----- Provided records -----

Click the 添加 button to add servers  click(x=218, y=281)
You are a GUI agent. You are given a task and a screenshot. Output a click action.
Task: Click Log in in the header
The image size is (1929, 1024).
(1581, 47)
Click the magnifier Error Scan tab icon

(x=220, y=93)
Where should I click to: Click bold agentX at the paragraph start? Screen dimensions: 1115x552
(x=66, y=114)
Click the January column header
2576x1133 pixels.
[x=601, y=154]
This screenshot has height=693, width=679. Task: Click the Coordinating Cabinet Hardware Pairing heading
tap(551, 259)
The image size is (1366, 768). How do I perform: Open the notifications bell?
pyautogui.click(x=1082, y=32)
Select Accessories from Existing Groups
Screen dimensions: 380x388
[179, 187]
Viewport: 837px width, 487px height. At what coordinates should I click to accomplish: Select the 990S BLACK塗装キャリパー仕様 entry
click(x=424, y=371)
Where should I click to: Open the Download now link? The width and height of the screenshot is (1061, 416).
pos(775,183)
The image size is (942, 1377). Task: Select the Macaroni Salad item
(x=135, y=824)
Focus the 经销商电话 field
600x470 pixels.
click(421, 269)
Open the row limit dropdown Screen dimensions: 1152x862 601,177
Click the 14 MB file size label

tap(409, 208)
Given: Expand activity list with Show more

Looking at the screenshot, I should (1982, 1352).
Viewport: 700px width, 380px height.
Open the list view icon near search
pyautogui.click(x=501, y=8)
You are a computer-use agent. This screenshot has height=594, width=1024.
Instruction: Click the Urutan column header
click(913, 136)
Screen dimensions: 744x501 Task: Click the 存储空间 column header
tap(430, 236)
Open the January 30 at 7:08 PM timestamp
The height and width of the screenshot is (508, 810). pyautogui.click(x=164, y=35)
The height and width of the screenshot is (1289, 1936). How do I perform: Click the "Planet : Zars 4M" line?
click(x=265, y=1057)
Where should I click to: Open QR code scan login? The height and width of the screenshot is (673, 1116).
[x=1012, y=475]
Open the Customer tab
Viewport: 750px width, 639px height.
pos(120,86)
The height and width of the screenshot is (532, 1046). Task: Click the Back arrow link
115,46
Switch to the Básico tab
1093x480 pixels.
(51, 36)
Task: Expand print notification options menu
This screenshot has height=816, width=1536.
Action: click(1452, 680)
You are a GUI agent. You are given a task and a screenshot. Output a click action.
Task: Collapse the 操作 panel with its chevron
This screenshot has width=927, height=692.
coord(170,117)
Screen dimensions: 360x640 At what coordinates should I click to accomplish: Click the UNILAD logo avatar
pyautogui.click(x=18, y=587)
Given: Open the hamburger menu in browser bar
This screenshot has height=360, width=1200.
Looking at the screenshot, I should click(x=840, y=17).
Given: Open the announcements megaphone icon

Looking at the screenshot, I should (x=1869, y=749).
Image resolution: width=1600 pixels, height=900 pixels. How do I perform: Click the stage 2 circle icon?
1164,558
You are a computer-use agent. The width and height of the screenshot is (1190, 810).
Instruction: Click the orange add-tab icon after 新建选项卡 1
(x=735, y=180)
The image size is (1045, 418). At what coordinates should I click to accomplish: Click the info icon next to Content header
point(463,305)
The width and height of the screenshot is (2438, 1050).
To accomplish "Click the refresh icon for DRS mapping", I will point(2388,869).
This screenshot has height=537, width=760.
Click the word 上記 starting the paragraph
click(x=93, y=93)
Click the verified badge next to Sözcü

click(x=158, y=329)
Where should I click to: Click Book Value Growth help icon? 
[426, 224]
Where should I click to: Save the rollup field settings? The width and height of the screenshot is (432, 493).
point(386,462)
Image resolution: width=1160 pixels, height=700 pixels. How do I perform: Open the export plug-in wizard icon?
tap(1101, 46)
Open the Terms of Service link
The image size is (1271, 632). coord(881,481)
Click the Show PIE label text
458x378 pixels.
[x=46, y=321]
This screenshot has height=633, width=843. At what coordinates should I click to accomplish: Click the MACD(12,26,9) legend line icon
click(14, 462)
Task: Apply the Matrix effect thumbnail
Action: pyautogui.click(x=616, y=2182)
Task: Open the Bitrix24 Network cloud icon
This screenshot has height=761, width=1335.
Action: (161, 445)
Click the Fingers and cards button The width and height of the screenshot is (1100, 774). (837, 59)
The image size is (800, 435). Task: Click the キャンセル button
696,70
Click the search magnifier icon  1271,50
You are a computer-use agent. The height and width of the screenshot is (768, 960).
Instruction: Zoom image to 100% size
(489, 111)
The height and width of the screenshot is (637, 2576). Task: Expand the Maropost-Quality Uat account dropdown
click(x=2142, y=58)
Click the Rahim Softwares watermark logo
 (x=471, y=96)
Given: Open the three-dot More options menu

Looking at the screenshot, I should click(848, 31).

-----

Your objective. Restate the data above word for word, please.

Task answer.
Click the 添加 button to add servers  click(x=218, y=281)
You are a GUI agent. You are given a task and a screenshot. Output a click action.
Task: Click Log in in the header
The image size is (1929, 1024).
(1581, 47)
Click the magnifier Error Scan tab icon

(x=220, y=93)
Where should I click to: Click bold agentX at the paragraph start? Screen dimensions: 1115x552
(x=66, y=114)
Click the January column header
2576x1133 pixels.
[x=601, y=154]
This screenshot has height=693, width=679. Task: Click the Coordinating Cabinet Hardware Pairing heading
tap(551, 259)
The image size is (1366, 768). How do I perform: Open the notifications bell?
pyautogui.click(x=1082, y=32)
Select Accessories from Existing Groups
Screen dimensions: 380x388
[179, 187]
Viewport: 837px width, 487px height. At what coordinates should I click to accomplish: Select the 990S BLACK塗装キャリパー仕様 entry
click(x=424, y=371)
Where should I click to: Open the Download now link? The width and height of the screenshot is (1061, 416).
pos(775,183)
The image size is (942, 1377). Task: Select the Macaroni Salad item
(x=135, y=824)
Focus the 经销商电话 field
600x470 pixels.
click(421, 269)
Open the row limit dropdown Screen dimensions: 1152x862 601,177
Click the 14 MB file size label

tap(409, 208)
Given: Expand activity list with Show more

Looking at the screenshot, I should (1982, 1352).
Viewport: 700px width, 380px height.
Open the list view icon near search
pyautogui.click(x=501, y=8)
You are a computer-use agent. This screenshot has height=594, width=1024.
Instruction: Click the Urutan column header
click(913, 136)
Screen dimensions: 744x501 Task: Click the 存储空间 column header
tap(430, 236)
Open the January 30 at 7:08 PM timestamp
The height and width of the screenshot is (508, 810). pyautogui.click(x=164, y=35)
The height and width of the screenshot is (1289, 1936). How do I perform: Click the "Planet : Zars 4M" line?
click(x=265, y=1057)
Where should I click to: Open QR code scan login? The height and width of the screenshot is (673, 1116).
[x=1012, y=475]
Open the Customer tab
Viewport: 750px width, 639px height.
pos(120,86)
The height and width of the screenshot is (532, 1046). Task: Click the Back arrow link
115,46
Switch to the Básico tab
1093x480 pixels.
(51, 36)
Task: Expand print notification options menu
This screenshot has height=816, width=1536.
Action: click(1452, 680)
You are a GUI agent. You are given a task and a screenshot. Output a click action.
Task: Collapse the 操作 panel with its chevron
This screenshot has width=927, height=692.
coord(170,117)
Screen dimensions: 360x640 At what coordinates should I click to accomplish: Click the UNILAD logo avatar
pyautogui.click(x=18, y=587)
Given: Open the hamburger menu in browser bar
This screenshot has height=360, width=1200.
Looking at the screenshot, I should click(x=840, y=17).
Given: Open the announcements megaphone icon

Looking at the screenshot, I should (x=1869, y=749).
Image resolution: width=1600 pixels, height=900 pixels. How do I perform: Click the stage 2 circle icon?
1164,558
You are a computer-use agent. The width and height of the screenshot is (1190, 810).
Instruction: Click the orange add-tab icon after 新建选项卡 1
(x=735, y=180)
The image size is (1045, 418). At what coordinates should I click to accomplish: Click the info icon next to Content header
point(463,305)
The width and height of the screenshot is (2438, 1050).
To accomplish "Click the refresh icon for DRS mapping", I will point(2388,869).
This screenshot has height=537, width=760.
Click the word 上記 starting the paragraph
click(x=93, y=93)
Click the verified badge next to Sözcü

click(x=158, y=329)
Where should I click to: Click Book Value Growth help icon? 
[426, 224]
Where should I click to: Save the rollup field settings? The width and height of the screenshot is (432, 493).
point(386,462)
Image resolution: width=1160 pixels, height=700 pixels. How do I perform: Open the export plug-in wizard icon?
tap(1101, 46)
Open the Terms of Service link
The image size is (1271, 632). coord(881,481)
Click the Show PIE label text
458x378 pixels.
[x=46, y=321]
This screenshot has height=633, width=843. At what coordinates should I click to accomplish: Click the MACD(12,26,9) legend line icon
click(14, 462)
Task: Apply the Matrix effect thumbnail
Action: pyautogui.click(x=616, y=2182)
Task: Open the Bitrix24 Network cloud icon
This screenshot has height=761, width=1335.
Action: (161, 445)
Click the Fingers and cards button The width and height of the screenshot is (1100, 774). (837, 59)
The image size is (800, 435). Task: Click the キャンセル button
696,70
Click the search magnifier icon  1271,50
You are a computer-use agent. The height and width of the screenshot is (768, 960).
Instruction: Zoom image to 100% size
(489, 111)
The height and width of the screenshot is (637, 2576). Task: Expand the Maropost-Quality Uat account dropdown
click(x=2142, y=58)
Click the Rahim Softwares watermark logo
 (x=471, y=96)
Given: Open the three-dot More options menu

Looking at the screenshot, I should click(848, 31).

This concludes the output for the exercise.